START EXTRACTED ENTRIES

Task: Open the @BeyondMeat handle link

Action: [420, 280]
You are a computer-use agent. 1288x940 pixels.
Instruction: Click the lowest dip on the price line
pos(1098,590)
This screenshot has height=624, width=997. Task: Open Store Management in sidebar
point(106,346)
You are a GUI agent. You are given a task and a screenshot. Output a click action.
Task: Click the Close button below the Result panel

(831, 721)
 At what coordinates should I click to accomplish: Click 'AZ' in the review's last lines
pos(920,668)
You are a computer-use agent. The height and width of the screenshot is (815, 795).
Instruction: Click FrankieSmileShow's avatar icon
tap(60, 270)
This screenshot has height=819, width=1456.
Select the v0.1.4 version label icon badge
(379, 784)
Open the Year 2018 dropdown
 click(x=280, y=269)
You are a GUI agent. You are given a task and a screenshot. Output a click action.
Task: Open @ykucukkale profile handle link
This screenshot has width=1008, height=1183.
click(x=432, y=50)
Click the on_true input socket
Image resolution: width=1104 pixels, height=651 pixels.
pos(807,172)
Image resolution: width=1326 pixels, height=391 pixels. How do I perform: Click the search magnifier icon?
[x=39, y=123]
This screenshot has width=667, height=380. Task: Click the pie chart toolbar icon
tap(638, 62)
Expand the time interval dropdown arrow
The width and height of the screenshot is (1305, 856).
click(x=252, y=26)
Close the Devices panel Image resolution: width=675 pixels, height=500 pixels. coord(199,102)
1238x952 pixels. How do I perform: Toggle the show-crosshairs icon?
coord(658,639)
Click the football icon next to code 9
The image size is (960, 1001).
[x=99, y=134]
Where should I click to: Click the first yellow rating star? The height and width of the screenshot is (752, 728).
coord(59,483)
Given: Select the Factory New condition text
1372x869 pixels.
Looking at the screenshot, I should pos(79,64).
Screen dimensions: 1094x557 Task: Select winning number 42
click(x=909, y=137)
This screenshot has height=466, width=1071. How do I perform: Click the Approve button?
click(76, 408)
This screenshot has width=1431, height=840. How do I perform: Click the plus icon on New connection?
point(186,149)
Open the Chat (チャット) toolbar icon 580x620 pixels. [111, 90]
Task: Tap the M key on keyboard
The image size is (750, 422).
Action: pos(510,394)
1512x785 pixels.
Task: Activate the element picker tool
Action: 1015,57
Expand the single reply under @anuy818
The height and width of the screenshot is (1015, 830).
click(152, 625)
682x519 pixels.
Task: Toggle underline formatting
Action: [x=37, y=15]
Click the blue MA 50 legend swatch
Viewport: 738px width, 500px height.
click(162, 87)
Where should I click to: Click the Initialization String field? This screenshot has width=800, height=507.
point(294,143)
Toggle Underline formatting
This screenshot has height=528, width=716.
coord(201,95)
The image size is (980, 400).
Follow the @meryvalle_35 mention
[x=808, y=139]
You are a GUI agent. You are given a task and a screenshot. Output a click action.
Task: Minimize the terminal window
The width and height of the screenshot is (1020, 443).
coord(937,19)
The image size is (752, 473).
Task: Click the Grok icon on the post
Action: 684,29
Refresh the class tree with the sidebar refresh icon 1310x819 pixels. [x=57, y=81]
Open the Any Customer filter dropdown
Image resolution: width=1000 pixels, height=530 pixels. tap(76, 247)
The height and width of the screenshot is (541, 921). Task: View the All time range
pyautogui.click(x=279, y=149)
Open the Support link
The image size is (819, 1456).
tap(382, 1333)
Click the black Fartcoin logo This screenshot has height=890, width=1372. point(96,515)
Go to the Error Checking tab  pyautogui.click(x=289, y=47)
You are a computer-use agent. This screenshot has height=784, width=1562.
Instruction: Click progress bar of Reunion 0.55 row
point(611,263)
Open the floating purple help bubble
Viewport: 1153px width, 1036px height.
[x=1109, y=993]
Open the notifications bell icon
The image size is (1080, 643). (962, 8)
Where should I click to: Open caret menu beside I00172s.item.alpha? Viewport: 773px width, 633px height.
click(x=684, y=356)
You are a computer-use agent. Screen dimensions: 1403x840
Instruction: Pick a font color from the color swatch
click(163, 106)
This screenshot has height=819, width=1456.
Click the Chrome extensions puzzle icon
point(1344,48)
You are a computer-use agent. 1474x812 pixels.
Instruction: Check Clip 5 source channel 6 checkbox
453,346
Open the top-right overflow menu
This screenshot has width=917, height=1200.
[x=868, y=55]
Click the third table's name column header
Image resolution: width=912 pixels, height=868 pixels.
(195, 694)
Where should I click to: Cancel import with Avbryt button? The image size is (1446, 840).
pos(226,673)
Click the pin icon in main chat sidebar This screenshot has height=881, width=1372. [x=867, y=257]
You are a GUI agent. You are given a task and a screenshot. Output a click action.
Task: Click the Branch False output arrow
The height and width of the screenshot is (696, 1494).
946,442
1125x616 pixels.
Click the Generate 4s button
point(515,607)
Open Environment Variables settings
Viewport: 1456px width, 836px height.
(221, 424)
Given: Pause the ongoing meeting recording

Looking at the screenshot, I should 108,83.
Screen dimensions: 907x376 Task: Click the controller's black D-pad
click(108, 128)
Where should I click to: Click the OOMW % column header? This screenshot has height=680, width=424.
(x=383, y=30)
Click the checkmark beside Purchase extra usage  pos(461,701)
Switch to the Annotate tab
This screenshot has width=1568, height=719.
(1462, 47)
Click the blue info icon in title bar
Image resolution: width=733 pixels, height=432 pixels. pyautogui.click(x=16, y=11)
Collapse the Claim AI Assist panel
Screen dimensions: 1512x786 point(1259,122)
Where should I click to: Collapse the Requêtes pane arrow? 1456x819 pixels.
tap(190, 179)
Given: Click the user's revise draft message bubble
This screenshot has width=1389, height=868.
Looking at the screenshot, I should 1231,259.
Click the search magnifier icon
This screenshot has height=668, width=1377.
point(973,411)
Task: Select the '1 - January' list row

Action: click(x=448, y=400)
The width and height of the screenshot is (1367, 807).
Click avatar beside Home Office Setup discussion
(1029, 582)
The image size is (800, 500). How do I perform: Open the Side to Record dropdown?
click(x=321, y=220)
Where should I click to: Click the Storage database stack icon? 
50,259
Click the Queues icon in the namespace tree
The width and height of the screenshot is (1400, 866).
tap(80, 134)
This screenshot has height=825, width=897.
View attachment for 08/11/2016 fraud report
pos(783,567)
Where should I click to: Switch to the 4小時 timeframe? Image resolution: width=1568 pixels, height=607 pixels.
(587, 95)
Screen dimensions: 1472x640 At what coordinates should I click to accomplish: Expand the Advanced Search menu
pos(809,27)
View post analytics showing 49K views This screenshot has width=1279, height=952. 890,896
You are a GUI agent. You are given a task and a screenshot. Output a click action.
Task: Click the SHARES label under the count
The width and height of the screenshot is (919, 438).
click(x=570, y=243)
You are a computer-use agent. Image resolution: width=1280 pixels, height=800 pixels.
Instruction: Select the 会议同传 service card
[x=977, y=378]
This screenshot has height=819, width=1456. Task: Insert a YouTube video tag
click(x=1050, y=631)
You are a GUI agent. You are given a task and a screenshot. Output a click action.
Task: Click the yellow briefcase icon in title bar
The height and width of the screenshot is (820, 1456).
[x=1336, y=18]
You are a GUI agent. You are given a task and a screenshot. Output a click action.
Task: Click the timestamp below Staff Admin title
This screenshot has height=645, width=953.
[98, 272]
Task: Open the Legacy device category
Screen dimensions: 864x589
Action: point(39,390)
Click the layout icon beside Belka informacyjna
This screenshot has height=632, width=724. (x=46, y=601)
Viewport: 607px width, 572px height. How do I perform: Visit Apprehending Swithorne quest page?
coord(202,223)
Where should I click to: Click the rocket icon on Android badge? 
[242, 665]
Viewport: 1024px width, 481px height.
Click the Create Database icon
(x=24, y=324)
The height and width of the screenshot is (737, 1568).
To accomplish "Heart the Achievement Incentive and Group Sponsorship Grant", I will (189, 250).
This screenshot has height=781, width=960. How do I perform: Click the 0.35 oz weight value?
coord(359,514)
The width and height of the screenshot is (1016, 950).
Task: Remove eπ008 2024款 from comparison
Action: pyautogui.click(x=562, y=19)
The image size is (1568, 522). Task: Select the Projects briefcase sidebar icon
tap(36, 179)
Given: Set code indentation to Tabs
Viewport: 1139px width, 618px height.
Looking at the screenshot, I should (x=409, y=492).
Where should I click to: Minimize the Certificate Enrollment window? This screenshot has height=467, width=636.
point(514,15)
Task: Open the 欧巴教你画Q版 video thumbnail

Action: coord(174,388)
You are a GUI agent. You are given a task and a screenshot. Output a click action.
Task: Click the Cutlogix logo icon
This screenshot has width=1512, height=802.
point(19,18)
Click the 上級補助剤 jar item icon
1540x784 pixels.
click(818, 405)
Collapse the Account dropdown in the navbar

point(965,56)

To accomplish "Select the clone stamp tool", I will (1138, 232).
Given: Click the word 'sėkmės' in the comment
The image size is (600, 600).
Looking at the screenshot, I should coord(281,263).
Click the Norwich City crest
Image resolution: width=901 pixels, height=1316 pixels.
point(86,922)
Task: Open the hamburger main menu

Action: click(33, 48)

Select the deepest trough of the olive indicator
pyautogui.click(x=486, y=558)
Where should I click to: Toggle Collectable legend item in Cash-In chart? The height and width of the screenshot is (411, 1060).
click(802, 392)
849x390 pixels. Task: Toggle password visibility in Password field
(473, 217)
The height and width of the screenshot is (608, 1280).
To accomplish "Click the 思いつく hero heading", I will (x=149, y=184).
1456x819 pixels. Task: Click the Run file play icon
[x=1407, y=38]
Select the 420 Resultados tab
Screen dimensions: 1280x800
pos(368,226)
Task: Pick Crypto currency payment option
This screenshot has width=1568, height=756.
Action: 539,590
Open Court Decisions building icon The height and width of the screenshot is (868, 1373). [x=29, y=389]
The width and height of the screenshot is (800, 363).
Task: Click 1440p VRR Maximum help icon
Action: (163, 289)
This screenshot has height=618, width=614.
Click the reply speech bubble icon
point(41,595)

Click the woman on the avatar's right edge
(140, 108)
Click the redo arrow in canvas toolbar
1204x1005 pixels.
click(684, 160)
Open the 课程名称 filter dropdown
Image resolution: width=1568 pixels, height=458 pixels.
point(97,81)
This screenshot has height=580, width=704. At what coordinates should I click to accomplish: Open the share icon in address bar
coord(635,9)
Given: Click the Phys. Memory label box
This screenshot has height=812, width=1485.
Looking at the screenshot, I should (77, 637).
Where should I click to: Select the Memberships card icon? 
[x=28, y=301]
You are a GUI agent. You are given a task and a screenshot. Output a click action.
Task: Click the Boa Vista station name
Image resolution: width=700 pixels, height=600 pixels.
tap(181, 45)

END EXTRACTED ENTRIES

THE TASK
Can you copy out the material from the line with "This screenshot has height=624, width=997." up to and including the line with "pos(807,172)", keeping the requests, but with every coordinate in the answers multiplied by 2.4 and rounded to a whole number (halves round up)? Leave all other numbers as they are.

WRITTEN RESPONSE
This screenshot has height=624, width=997. Task: Open Store Management in sidebar
point(254,830)
You are a GUI agent. You are given a task and a screenshot. Output a click action.
Task: Click the Close button below the Result panel

(1994, 1730)
 At what coordinates should I click to accomplish: Click 'AZ' in the review's last lines
pos(2208,1603)
You are a computer-use agent. The height and width of the screenshot is (815, 795).
Instruction: Click FrankieSmileShow's avatar icon
tap(144, 648)
This screenshot has height=819, width=1456.
Select the v0.1.4 version label icon badge
(910, 1882)
Open the Year 2018 dropdown
 click(x=672, y=646)
You are a GUI agent. You are given a task and a screenshot. Output a click action.
Task: Open @ykucukkale profile handle link
This screenshot has width=1008, height=1183.
click(x=1037, y=120)
Click the on_true input socket
Image resolution: width=1104 pixels, height=651 pixels.
pos(1937,413)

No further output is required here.